There’s a saying, “when we parent in anger, we’ve quit parenting.” For those of us who’ve lost our temper with our kids, we know exactly how true this quote really is. When we lose our cool, the situation becomes more about us, our feelings, and less about our little ones.
You see, parenting is really about teaching and role modeling the skills children need in adulthood. When we lose our temper, we aren’t just role modeling maladaptive coping skills, we’re also disrupting the trusting relationship we have with our kids.
Something that’s long been toted in the training of social workers is the importance of relationships. After all, when was the last time you wanted to listen to someone you didn’t like or trust? There probably wasn’t one, and the same is true for our kids.

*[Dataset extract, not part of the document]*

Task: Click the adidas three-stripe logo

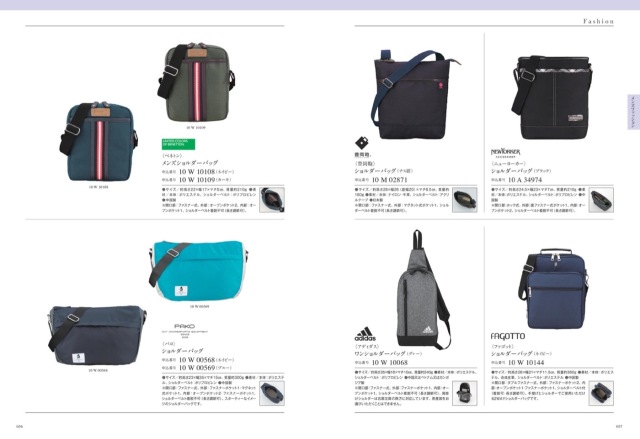Action: coord(365,334)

The truth is, your child will only be little for so long. As much as you don’t want to think about it, pretty soon they’ll start on their path to adulthood and become a teenager. It will be at that point that it’s critical that your child trusts you enough to turn to you for guidance. You see, in those ever so important teenage years, there is the potential for your child to make dangerous choices that will forever change the outcome of their life.
So, what’s a parent to do? How do you get your child to listen in a way that’s effective, doesn’t involve losing your cool, and preserves your relationship with them? Have no fear, we’re going to break it down for you!
Below is a simple, four step process to help you get your little one to listen.
Step One: Calm Down Before Engaging
Parenting in anger will not only muffle your message, it will surely result in saying or doing something you’ll regret. After all, scaring your child won’t help them to listen, it will only frighten them into compliance.
While it’s a hotly debated topic, years of scientific research have supported that tactics that employ fear for compliance, such as physical discipline, may work in the short run, but are ineffective and can backfire in the long run.
So, don’t take the chance that you’ll do something you’ll regret. If you’re upset, step away from the situation for a minute, take a deep breath, and collect yourself before approaching your child.
Step Two: Get Down On Their Level
Okay, have you calmed down and centered yourself? If so, it’s time to make your big approach! Strut over to your child, get down on your knees, and look them eye-to-eye.
Getting down on your child’s level will help them know you’re connected to them and that you’re listening.
Step Three: Take Their Hands & Ask Them to Look at You
Now, at this point it’s entirely possible that your child has completely worked themselves into a full-blown tantrum. In order to get them to calm-down and to ensure that they’re internalizing your words, you will need to make sure they aren’t looking away.
Take their hands and ask them to look you in the eyes. This will help harness in their emotions and pull them back into the present. Your touch is an important tool to comfort your child and calm them down.
Step Four: Ask Them to Repeat Back What You’ve Said
Okay, you’ve calmed your child down and primed them for communication- now is your moment to shine! It’s time to deliver your message and ensure that they’ve heard it.
So, once you’ve gotten down on their level, taken their hands and are looking them in the eyes, say what you need to say and have them repeat it back to you. Not only does having them repeat back your message ensure that they’ve heard it, it forces them to process and internalize your words.
Added bonus- if they haven’t already calmed down, the mental load of listening and repeating back what you’ve said will surely do the trick!